Top of Data excerpts

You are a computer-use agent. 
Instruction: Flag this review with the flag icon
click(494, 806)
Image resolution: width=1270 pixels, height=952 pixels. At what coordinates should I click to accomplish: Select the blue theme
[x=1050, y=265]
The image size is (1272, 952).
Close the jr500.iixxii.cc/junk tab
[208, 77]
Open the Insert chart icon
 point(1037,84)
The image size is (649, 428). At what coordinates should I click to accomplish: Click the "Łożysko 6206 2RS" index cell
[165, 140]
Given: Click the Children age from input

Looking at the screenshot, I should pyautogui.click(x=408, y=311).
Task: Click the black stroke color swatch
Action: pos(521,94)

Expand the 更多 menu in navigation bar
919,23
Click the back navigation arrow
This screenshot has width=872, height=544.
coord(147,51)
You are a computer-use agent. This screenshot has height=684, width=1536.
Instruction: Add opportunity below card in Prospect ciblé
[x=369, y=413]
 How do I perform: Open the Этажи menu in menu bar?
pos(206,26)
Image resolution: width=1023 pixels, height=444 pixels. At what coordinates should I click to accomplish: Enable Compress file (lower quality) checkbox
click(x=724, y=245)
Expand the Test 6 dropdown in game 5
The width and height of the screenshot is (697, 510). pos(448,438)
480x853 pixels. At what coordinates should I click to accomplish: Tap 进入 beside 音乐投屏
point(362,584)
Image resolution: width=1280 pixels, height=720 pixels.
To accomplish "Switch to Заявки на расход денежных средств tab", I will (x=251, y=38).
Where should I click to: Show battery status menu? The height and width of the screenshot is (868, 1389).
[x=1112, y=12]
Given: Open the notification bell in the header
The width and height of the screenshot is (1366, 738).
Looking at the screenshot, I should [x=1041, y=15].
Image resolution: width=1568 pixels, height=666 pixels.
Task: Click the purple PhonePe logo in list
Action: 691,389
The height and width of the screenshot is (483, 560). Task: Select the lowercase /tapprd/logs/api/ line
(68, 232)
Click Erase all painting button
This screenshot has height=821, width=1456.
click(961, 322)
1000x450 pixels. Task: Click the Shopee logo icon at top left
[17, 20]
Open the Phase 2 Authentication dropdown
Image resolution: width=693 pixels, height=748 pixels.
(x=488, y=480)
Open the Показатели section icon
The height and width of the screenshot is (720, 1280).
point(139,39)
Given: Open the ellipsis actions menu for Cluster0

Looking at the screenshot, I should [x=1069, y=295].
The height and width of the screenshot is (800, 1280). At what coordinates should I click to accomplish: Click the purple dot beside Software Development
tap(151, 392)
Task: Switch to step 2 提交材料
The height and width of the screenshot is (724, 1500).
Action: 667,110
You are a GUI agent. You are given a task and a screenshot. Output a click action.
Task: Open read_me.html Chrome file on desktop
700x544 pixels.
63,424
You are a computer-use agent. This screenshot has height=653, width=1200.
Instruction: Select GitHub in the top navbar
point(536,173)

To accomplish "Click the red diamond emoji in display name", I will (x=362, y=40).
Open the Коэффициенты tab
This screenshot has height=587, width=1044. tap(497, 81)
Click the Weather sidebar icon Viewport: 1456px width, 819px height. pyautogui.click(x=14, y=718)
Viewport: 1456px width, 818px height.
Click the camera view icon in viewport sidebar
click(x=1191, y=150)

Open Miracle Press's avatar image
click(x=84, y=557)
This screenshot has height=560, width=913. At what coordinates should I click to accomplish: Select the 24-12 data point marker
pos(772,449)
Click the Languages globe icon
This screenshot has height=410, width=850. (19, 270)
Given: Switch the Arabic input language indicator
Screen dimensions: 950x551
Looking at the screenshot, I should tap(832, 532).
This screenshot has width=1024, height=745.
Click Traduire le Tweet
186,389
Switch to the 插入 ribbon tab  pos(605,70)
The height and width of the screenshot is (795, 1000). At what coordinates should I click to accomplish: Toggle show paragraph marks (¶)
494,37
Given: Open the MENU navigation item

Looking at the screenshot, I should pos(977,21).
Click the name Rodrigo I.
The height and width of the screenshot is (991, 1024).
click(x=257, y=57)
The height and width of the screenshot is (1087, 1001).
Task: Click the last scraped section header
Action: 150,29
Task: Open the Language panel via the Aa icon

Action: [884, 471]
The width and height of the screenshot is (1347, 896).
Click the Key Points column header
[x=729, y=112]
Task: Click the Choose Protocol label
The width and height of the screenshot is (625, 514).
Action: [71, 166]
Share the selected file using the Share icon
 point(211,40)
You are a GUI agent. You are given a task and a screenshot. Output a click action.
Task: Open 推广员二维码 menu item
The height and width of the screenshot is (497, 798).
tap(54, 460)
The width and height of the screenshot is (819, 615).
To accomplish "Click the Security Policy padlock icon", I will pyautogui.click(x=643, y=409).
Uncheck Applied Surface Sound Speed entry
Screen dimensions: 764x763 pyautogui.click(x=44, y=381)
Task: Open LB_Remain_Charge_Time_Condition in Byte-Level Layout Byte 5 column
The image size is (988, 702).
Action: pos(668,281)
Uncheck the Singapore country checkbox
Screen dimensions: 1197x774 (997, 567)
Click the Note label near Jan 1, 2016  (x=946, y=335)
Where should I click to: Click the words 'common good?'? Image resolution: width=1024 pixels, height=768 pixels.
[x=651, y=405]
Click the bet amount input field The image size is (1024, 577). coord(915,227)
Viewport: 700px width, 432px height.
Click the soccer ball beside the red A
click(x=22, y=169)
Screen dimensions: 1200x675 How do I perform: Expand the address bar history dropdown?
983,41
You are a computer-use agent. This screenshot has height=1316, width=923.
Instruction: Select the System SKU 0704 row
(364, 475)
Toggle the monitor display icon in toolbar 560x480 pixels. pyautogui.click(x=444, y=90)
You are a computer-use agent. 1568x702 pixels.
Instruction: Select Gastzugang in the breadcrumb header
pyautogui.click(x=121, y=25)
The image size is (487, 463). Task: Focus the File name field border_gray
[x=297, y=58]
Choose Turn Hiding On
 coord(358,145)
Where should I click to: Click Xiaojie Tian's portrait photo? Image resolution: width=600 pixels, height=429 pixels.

Bottom of Data excerpts

■ **The problem**
Wherever a line of the data above contains "computer", copy that line.

■ **Solution for this exercise**
You are a computer-use agent. 
You are a computer-use agent. This screenshot has height=684, width=1536.
You are a computer-use agent. This screenshot has height=653, width=1200.
You are a computer-use agent. This screenshot has height=1316, width=923.
You are a computer-use agent. 1568x702 pixels.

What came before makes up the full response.